May I write scripts/player_controller.gd (or merge into the existing script if one is attached)?

8. Save the design doc

Always write the design doc — it's the artifact the next session reads. Path: .summer/mechanics/<mechanic-name>.md.

# Mechanic: Double-Jump

**Input:** Tap Space mid-air. Buffered 0.1s before ground.
**Response:** velocity.y = double_jump_velocity. `_can_double_jump` flag false.
**Feedback:**
- Visual: GPUParticles3D burst, 0.1s slow-mo on apex
- Audio: short whoosh on input
- Mechanical: 70% air control on second jump
**Failure modes:**
- Already used → silent ignore
- During wall-slide → counts as airborne
- Cutscene → input gated
- Spam → buffered (0.1s window)
**Depth:**
- Resource the player chooses when to spend
- Level design pairs every gap with a near-future threat
**Tunables:** see @export vars in player_controller.gd
**Open questions:** <list any the user couldn't answer>

Ask:

May I create .summer/mechanics/double-jump.md with this design doc?

Data entries
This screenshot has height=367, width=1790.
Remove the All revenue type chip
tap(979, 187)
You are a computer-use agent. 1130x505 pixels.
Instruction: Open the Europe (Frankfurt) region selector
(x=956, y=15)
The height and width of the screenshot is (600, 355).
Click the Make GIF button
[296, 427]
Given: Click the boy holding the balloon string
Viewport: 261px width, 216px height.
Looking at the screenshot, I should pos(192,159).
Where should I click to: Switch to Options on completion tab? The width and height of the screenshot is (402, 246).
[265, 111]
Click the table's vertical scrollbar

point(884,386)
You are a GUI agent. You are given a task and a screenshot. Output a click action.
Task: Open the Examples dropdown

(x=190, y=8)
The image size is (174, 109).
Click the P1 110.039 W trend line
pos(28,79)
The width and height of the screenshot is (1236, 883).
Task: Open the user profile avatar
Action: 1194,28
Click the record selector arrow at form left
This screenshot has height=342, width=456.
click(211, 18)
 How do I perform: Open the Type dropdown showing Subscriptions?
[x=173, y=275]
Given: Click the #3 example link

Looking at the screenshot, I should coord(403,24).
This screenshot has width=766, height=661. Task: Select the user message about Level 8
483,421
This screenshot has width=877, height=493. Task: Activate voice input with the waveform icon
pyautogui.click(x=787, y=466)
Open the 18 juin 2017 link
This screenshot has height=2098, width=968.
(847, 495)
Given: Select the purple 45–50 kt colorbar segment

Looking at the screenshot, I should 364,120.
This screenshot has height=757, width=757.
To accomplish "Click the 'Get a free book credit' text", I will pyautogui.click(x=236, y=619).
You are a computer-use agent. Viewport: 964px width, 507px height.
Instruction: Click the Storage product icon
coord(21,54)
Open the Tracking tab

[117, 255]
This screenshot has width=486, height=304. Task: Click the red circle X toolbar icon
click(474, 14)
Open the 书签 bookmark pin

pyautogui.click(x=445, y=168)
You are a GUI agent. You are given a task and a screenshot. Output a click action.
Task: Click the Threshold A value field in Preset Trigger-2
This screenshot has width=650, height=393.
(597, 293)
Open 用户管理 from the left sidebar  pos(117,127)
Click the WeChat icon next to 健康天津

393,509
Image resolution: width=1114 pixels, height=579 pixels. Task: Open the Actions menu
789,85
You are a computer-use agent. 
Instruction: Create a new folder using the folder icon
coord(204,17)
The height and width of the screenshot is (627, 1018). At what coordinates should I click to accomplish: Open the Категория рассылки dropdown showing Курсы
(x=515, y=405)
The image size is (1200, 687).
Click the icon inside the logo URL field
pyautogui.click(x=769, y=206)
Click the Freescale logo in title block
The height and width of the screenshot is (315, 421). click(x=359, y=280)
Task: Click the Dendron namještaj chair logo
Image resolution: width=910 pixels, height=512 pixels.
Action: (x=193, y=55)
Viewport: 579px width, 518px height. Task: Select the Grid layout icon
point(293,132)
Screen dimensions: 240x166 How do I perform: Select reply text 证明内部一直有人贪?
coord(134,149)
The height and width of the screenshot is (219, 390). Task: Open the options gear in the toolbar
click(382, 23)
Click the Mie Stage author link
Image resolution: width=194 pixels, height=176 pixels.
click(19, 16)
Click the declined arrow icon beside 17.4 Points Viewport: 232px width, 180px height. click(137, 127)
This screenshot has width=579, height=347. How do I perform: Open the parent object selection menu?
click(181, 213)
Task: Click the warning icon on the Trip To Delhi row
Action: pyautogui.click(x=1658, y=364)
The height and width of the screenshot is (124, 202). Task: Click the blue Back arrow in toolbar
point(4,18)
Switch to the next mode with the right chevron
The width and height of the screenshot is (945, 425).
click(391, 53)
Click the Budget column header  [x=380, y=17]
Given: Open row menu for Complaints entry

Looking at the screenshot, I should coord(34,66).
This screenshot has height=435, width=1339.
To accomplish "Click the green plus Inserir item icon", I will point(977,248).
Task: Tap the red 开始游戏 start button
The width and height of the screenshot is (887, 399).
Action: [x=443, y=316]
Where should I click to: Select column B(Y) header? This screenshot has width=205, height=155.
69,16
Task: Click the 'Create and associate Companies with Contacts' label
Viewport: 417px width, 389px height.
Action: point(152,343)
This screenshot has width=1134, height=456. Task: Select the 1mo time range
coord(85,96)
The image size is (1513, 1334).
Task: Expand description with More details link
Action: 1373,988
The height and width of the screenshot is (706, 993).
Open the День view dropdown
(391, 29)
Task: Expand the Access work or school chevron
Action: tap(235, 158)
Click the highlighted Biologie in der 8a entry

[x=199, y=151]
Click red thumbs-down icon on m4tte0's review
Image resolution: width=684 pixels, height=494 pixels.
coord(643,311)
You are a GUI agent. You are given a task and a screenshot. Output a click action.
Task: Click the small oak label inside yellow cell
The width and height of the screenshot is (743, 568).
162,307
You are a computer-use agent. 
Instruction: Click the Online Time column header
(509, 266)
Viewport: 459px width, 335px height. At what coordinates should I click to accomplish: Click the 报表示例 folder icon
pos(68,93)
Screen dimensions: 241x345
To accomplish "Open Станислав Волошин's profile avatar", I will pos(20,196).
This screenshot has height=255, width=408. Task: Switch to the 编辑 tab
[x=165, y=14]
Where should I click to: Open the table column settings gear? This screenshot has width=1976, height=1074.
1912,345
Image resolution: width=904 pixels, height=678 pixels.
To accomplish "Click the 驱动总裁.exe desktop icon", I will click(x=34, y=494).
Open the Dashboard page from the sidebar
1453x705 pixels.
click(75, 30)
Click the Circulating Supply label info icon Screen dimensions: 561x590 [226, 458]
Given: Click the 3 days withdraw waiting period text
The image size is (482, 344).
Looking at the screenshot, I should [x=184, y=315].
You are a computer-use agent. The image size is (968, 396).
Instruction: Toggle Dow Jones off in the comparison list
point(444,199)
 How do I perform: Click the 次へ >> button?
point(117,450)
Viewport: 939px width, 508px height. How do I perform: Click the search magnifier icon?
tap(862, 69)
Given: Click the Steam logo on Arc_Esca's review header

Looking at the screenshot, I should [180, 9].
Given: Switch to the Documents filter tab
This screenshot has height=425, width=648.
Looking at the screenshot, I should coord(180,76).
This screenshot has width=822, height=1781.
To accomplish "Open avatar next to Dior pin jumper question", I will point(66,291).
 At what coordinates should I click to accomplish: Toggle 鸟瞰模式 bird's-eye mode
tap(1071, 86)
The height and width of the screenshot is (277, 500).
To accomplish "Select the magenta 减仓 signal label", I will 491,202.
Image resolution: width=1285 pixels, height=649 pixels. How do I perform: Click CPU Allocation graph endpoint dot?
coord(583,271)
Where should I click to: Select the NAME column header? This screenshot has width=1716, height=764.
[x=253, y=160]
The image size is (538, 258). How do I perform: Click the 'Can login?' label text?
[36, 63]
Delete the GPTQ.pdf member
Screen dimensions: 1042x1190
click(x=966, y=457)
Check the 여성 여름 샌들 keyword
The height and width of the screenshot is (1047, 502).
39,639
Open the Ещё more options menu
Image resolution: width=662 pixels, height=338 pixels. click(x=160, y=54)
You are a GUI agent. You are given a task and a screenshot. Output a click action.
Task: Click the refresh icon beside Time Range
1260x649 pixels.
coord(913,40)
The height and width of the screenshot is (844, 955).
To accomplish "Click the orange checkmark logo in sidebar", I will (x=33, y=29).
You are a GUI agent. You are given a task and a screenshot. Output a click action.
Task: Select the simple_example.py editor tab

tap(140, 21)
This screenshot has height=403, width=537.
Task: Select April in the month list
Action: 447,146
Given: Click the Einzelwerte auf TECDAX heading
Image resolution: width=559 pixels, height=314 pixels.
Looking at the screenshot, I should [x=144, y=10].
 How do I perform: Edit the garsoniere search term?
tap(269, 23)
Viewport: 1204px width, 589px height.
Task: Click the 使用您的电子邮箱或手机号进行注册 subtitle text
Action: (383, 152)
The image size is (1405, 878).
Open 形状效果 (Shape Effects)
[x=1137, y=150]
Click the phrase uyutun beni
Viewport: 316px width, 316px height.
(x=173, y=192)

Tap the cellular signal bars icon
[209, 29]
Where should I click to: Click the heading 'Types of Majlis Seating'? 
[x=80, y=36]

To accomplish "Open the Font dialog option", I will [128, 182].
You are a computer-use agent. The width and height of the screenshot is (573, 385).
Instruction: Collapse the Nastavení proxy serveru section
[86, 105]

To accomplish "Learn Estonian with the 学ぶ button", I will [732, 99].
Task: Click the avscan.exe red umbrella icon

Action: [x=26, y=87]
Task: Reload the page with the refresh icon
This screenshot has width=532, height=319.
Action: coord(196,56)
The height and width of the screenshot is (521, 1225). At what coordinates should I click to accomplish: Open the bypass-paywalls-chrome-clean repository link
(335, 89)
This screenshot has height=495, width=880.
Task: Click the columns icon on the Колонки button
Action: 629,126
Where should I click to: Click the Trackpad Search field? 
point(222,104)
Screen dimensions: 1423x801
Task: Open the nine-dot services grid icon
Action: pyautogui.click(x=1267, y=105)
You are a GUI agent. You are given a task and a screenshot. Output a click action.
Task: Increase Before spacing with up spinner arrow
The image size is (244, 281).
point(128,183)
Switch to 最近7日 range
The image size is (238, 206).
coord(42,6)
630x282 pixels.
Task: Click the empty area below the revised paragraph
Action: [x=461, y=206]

**DO THIS**
Please resume the walkthrough on designing a double-jump game mechanic, picking up right after its final line.

**THE RESPONSE**
Common mistakes

Mistake	Fix
Designing the system, not the verb	"Combat" is a system. "Parry" is a mechanic. Pick the verb.
Skipping mechanical-feel in feedback	Visual + audio alone produce hollow mechanics. Mechanical difference is required.
No failure modes	Players spam, edge into states you didn't plan for, and find the hole. Plan the failure cases up front.
Hand-wave depth	"Players will use it strategically" is not depth. Name the choice the player makes.
Tunables hard-coded as const	Use @export so designers tune in the inspector.
Adding the mechanic without the FX/audio nodes	Without nodes for feedback, the mechanic ships feeling cheap. Scaffold the nodes alongside the script.
Setting position for movement instead of velocity	Physics objects use velocity in _physics_process. See references/gd-style.md.
Calling SetResourceProperty on inline sub_resources	Silent fail. See references/mcp-tools-reference.md § Trap.

Collaborative protocol

This skill writes scene nodes and one or more files (.gd, .summer/mechanics/<name>.md). Group writes into one ask per phase. See references/collaborative-protocol.md.

Want a working starter?

For full character mechanics in a runnable starter:

• FPS variant → template-id: template-3d-fps (https://github.com/SummerEngine/FPS-template-Summer-Engine)
• Platformer → template-id: template-3d-platformer (TBD)

This skill is a workflow that designs and scaffolds — the templates are runnable bases the mechanic plugs into.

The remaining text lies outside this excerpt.